PROBLEM TO WORK ON >> What you return must be the lines of the data that hold the word "dimensions".

RECORD EXCERPTS >>
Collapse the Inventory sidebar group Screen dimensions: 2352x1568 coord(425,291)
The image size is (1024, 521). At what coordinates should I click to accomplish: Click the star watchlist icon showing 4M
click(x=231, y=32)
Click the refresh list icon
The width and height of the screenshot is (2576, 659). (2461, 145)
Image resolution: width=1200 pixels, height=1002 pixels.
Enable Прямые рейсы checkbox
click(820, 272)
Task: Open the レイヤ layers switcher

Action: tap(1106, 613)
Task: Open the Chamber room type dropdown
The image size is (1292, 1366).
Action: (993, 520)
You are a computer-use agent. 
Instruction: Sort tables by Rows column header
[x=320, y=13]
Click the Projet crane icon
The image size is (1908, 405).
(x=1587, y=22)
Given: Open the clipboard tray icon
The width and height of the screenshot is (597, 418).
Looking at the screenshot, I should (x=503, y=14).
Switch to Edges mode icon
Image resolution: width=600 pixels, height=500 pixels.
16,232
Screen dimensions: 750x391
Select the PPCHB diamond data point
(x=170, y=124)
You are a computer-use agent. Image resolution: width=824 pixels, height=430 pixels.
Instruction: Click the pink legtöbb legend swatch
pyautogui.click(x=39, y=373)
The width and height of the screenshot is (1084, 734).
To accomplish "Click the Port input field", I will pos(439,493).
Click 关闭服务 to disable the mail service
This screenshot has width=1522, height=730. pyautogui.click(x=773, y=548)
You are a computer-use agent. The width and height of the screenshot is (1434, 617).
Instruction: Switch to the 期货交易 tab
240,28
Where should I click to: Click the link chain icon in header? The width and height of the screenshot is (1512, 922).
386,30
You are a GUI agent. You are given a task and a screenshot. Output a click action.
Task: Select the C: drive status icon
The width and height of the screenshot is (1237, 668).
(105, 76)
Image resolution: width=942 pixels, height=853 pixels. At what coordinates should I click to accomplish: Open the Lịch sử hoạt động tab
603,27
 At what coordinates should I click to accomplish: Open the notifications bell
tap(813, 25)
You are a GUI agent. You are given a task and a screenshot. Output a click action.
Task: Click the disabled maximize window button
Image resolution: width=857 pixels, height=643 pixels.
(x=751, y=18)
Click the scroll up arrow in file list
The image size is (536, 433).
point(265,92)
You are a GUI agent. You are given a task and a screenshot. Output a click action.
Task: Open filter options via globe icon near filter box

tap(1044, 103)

WORKED SOLUTION >>
Collapse the Inventory sidebar group Screen dimensions: 2352x1568 coord(425,291)
Screen dimensions: 750x391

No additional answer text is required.